In the end, “plastics” most certainly have been a lucrative future for many financially speaking. However, plastics are now so abundant of a problem that they can’t be ignored; in fact, plastic objects are projected to replace the number of fish in the ocean by 2050. Ironically, instead of holding the plastics industry and the corporate users accountable for this waste (i.e a sign of poor design), the focus is on the individual to solve this epic problem.
It’s really amazing to me that individuals and governments pay for this, not industry! That is powerful marketing—when the consumer and our public funds are used to pay for a problem individual consumers didn’t create in the first place. We pay for the goods once, consume the goods, and then pay for them again to “get rid of them.” Wow. That’s crazy, and yet it is so normal that we don’t even realize it.
To turn the plastic tide, we need both individual action and systemic change. We need to scale sustainable solutions, not simply put the burden on individuals. We all face choices everyday that come with a climate or a plastics or a clean air cost. It’s just not practical or realistic for all people to live off the grid, eat what they catch or grow, and wear only the clothing we have knitted from scratch. It’s a both/and situation. We all need to do more as individuals to get to zero waste, AND we need to educate ourselves about scalable sustainable solutions; advocate for scalable sustainable innovation; and hold the brands we love accountable to sustainability actions and goals. Further, corporations, small and large, local and global, need to put their research and development budgets to work on scalable sustainable innovation instead of lobbying against regulation. Innovation is the antidote to regulation. It’s where the creativity is too.
Like the plastics industry did in the 60’s, we need to connect sustainability to “progress” and the “future”—not an idealized past where everything is homemade (and a LOT of hard work; remember women were relegated to the kitchen back then and defined by motherhood alone?). Don’t get me wrong, we could all use some cooking, sewing, and making classes to bring meaning and healthy eating habits back into our lives, and to reduce our plastic and carbon footprints.

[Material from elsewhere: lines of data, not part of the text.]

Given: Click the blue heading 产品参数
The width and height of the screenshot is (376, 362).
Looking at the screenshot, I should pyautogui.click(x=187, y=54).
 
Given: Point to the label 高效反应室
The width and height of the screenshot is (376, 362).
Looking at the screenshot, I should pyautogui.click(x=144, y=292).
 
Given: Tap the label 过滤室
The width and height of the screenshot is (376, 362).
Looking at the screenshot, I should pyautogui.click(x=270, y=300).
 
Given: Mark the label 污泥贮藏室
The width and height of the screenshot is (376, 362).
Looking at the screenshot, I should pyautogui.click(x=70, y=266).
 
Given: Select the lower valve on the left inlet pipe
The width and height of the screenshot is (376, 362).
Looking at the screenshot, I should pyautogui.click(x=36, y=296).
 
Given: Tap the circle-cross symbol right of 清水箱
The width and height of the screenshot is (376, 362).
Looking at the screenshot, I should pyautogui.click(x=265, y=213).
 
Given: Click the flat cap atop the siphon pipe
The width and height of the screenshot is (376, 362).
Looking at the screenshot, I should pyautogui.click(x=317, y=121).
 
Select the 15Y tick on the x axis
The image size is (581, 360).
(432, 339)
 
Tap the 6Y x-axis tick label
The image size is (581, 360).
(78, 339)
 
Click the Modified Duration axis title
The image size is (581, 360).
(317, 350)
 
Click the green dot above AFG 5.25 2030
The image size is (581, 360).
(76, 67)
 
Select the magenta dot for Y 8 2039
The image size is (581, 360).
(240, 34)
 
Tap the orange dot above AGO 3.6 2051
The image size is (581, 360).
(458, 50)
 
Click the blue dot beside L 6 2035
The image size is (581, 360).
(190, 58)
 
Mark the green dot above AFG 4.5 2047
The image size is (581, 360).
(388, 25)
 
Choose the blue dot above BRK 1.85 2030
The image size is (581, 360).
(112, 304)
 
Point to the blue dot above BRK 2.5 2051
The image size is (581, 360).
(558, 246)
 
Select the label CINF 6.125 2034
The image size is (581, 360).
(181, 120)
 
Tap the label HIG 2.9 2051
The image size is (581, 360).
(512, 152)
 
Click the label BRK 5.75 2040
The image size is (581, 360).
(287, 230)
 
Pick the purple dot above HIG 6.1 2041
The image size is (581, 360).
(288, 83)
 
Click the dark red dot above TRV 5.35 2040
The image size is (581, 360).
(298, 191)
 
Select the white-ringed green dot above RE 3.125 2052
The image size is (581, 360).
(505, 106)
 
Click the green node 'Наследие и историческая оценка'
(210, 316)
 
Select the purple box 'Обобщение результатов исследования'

However, focusing so much on the individual is a distraction from the fact that our global society relies on fossil fuel for energy, plastics, and transport (which accounts for 2/3 of global carbon emissions). Individual change, while important, will not get us to where we need to be in 10 years. We need leadership like we had for the 60’s “moon shot”. Let’s graduate our thinking about progress and the future: “I have one word for you: sustainability. Think about it. There’s a great future in sustainability.”